I have used both the fiberglass and the pillow stuffing and to my ears I cannot hear a difference. You could use some fishing line or string to keep the stuffing out of the way of the ports and drivers.

Matt

bambino do you take quilting classes? Come-on confess up. :bigsmile:


----------



## bambino (Feb 21, 2010)

*Re: Calling All Experts.*

Allright! Allright!...Only when my mom invites me to go on there quilt shop hops, just dont tell everyone. PLEASE.:rofl:


----------



## Josuah (Apr 26, 2006)

*Re: Calling All Experts.*

Fiberglass is no longer considered a permanent health hazard. It will cause your skin to itch, and coughing if inhaled, but the association with asbestos due to its fibrous nature has been ruled out by long-term studies. You can ask your local commercial installer if you don't want to take my word for it.


----------



## Ares (Nov 23, 2009)

*Re: Calling All Experts.*

Hello Josuah,

Since you mentioned that it may not be considered a permanent health hazard so I went to look it up and this is what IDPH had to say about it.

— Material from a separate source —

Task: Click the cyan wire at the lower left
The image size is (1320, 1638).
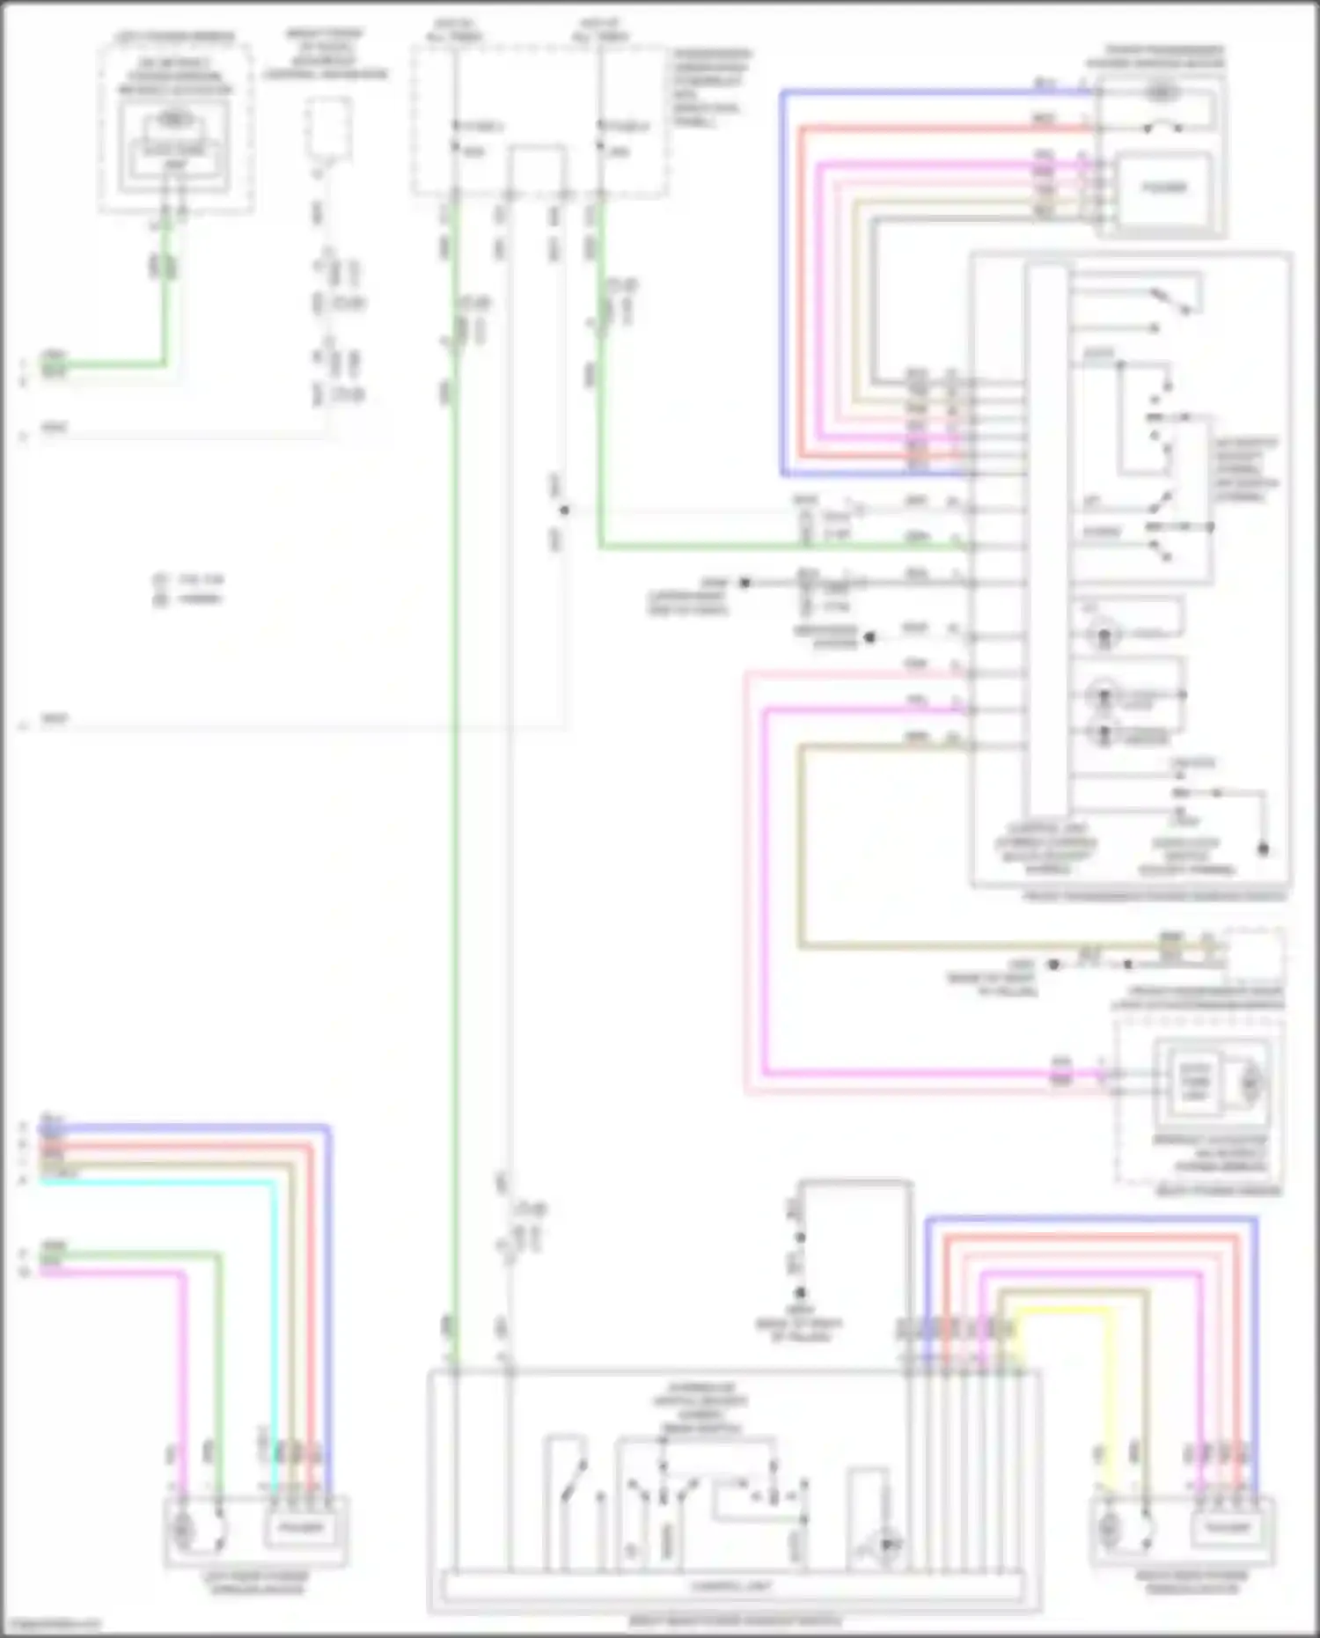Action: coord(158,1181)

> *Health effects from exposure to fiberglass can be different depending on the fiber size and type of exposure. Larger fibers have been found to cause skin, eye and upper respiratory tract irritation. There are other possible health effects:
> *
> 
> * A rash can appear when the fibers become embedded in the outer layer of the skin. No long-term health effects should occur from touching fiberglass.*
> ...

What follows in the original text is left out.